▶ **BRANO DA LEGGERE**:
Quali sono le conclusioni da trarre dall’analisi e dalla collazione del carteggio Brentano- Denifle? In primo luogo, e per la prima volta, dopo decenni di oblio, e si potrebbe dire finanche di fraintendimento vero e proprio del pensiero dello studioso Domenicano, dalle lettere finora reperite e prese in considerazione emerge la netta, evidente e massiccia dipendenza delle sue posizioni di fondo da quelle del filosofo tedesco Franz Brentano. E perciò il quadro espositivo che fin qui abbiamo cercato di delineare, serve a colmare una lacuna, di cui è quasi superfluo sottolineare la gravità. Nello stesso tempo, però, esso offre agli uomini di studio, agli specialisti, ulteriori argomenti di meditazione e mezzi di lavoro non facilmente reperibili, e con ciò intende contribuire direttamente non solo ad una migliore ed effettiva conoscenza delle opere dei due studiosi, ma anche al progresso delle ricerche e delle idee filosofiche e teologiche che sono state sviluppate a partire dalla seconda metà dell’Ottocento. Infatti, il carteggio intercorso tra i due autori, pur nella sua incompiutezza, non è un fenomeno accidentale, riconducibile ad un episodio o ad una serie di episodi della vita di Heinrich Denifle e Franz Brentano, ma è tale da poter offrire una visione più chiara ed equilibrata dei singoli aspetti che compongono la loro produzione e il poliedrico mondo dei loro rapporti personali e scientifici. E quest’ultimo è caratterizzato, alla luce dei dati forniti dal materiale inedito, fin qui trascritto ed analizzato, che va dal 1867 al 1871, da una unità di intenti, di criteri e di impostazione scientifica. Il loro significato e il loro peso, poi, vista l’importanza dei temi affrontati e degli autori presi in esame, va al di là del singolo, contingente, rapporto e illustra, ponendo in risalto aspetti finora sottovalutati o semplicemente obliterati, un capitolo fondamentale di storia della filosofia e di una storia che riguarda tutta la cultura europea in una sua fase di profonda trasformazione, con eventi culturali che hanno connotato un’epoca e sono a monte di non poche correnti ed indirizzi filosofici tuttora operanti e che da Franz Brentano o da Heinrich Denifle in un modo o nell’altro hanno tratto l’abbrivio.


[1]  Cfr. per una sintetica, ma efficace, panoramica della letteratura più recente che gravita attorno a Franz Brentano, L. Albertazzi, Introduzione a Brentano, Bari, Laterza, 1999, pp. 133-184. In Italia, tra l’altro, di recente è stata tradotta e data alle stampe una delle opere principali di Brentano, a cura di L. Albertazzi, e cioè La psicologia dal punto di vista empirico, Bari, Laterza 1997, 3 voll.  Sulla scuola di Brentano, cfr. il volume collettaneo – che offre un primo quadro d’insieme dei principali autori e correnti di pensiero che si richiamano al filosofo di Aschaffenburg  – di L. Albertazzi, M. Libardi, R. Poli, a c. di, The School of Franz Brentano, Dordrecht-Boston-London, Kluwer Academic Publisher, 1999 (con contributi, oltre a quelli dei curatori, di K. Schumann, P. Bozzi, P. Simons, B. Smith, J. Wolenski, ecc.), dove tuttavia Denifle non viene menzionato.

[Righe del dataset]
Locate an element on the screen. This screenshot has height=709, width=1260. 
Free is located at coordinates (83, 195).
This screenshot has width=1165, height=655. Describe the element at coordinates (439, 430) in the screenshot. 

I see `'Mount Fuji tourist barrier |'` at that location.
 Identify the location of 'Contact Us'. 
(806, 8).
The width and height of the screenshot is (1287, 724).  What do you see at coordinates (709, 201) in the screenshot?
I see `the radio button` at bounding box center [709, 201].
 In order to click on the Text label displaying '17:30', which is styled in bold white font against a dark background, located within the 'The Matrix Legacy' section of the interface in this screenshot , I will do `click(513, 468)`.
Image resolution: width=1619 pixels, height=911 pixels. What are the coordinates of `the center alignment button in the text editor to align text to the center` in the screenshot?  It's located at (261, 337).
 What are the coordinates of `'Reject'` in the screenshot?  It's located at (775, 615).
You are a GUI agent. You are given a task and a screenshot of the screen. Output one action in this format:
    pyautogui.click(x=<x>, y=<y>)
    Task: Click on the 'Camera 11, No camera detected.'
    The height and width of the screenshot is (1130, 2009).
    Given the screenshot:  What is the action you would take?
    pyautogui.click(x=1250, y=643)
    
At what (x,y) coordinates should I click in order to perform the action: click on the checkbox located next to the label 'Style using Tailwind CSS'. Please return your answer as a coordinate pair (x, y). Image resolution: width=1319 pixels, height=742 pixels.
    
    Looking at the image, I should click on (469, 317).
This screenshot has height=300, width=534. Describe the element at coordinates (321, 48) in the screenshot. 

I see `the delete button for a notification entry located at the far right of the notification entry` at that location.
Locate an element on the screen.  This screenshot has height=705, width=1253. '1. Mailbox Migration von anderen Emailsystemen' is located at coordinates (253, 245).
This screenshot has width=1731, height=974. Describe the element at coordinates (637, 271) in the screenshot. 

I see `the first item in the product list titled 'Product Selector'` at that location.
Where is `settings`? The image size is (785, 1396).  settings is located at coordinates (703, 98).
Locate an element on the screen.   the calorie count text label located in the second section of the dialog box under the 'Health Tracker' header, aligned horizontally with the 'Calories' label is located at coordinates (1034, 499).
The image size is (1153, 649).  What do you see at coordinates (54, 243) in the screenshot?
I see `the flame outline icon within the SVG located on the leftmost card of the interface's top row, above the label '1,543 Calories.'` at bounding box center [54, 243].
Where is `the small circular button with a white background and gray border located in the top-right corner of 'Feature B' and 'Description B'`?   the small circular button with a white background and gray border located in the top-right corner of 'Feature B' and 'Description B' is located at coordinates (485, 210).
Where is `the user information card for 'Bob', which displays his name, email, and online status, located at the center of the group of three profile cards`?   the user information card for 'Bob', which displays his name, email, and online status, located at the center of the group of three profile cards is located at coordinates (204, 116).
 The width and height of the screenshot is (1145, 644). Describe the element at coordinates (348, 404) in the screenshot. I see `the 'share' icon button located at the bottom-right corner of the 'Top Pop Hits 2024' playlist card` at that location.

▶ **SCOPO DEL COMPITO**: Nel brano sul carteggio tra Brentano e Denifle, quale arco di anni copre il materiale inedito trascritto e analizzato? Qui i dati non hanno alcun ruolo.

▶ **COMPITO SVOLTO**: Il materiale va dal 1867 al 1871.